Stored data
•••••
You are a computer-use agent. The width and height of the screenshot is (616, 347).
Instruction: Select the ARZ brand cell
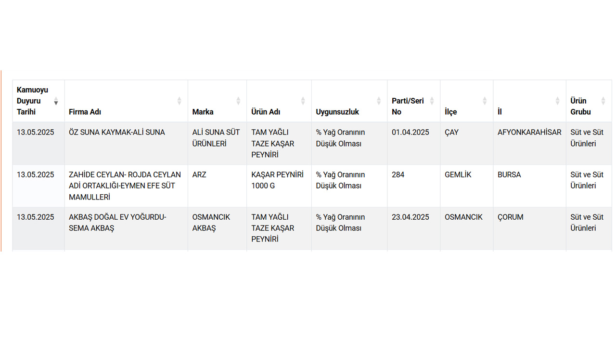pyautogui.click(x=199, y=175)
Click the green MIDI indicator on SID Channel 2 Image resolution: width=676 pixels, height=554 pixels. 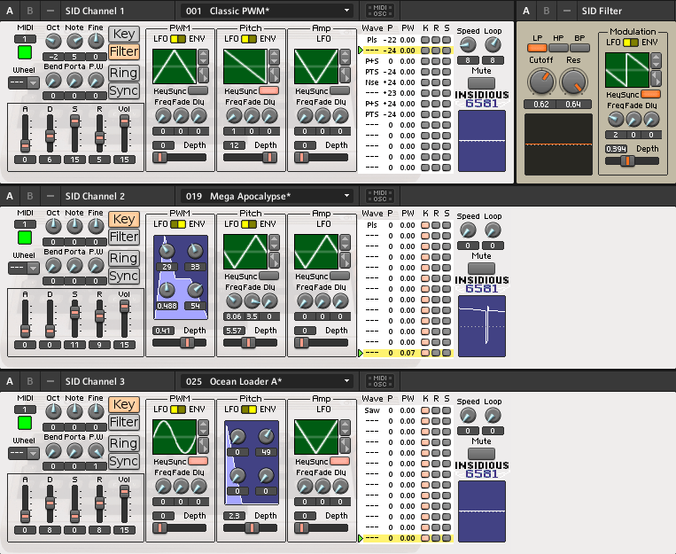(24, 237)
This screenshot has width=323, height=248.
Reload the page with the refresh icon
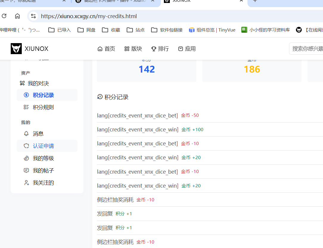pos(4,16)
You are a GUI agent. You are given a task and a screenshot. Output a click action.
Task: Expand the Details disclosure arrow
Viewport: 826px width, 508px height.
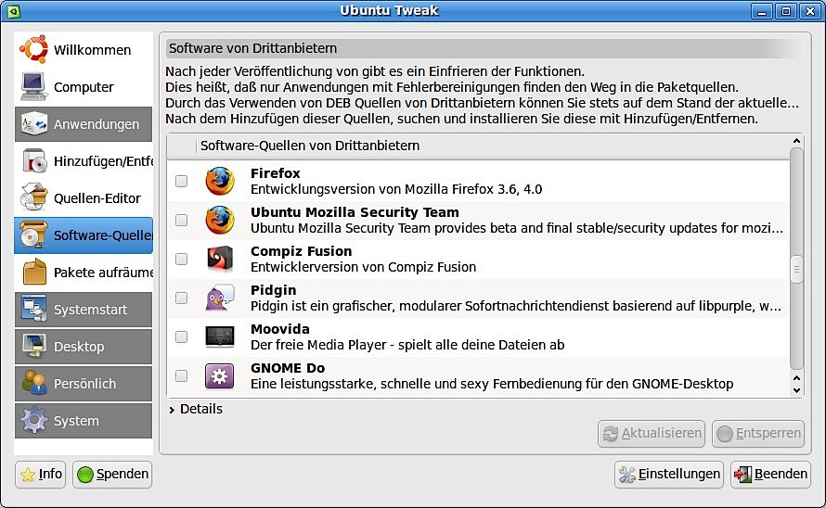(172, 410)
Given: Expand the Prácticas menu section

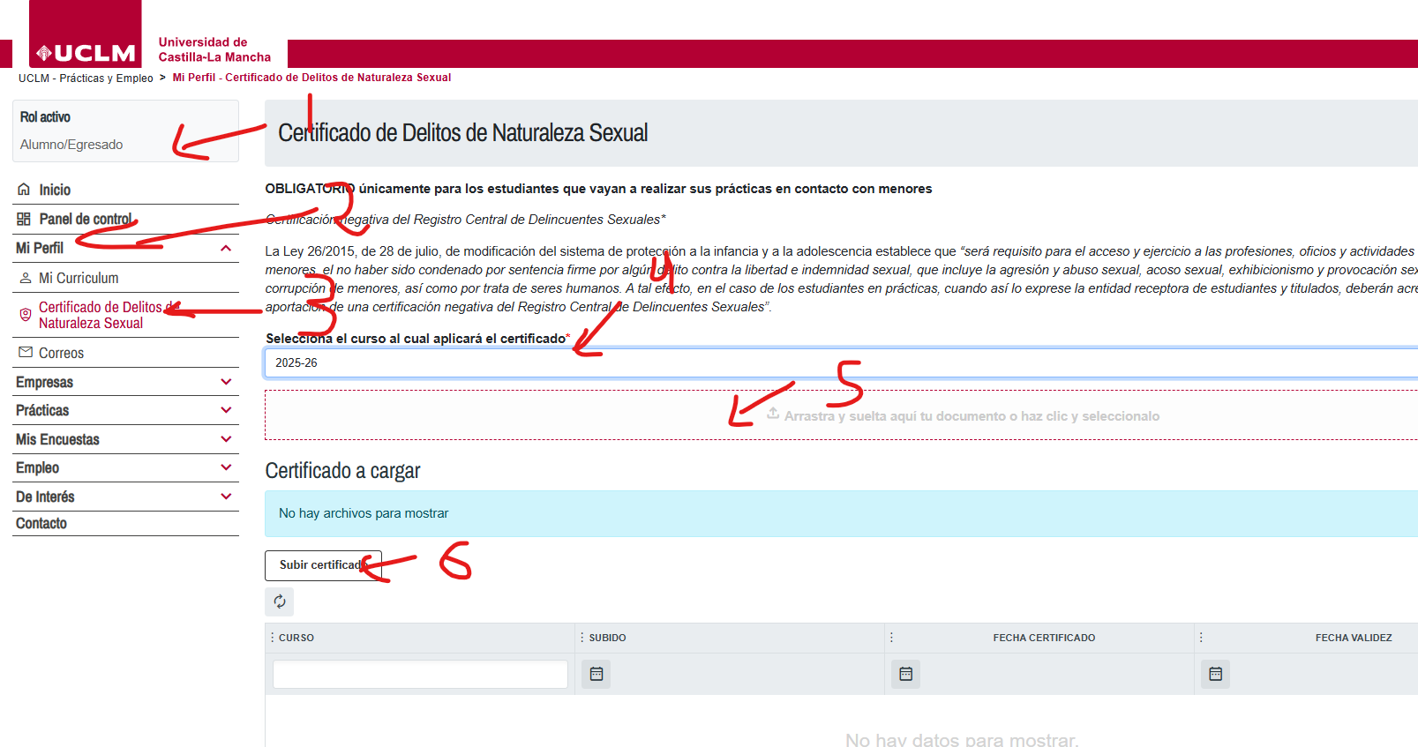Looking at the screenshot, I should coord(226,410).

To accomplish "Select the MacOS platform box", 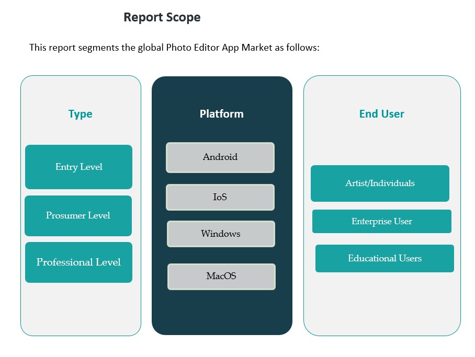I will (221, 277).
•••••
Go through the records and count the lines that include "agent", then give only that number.

2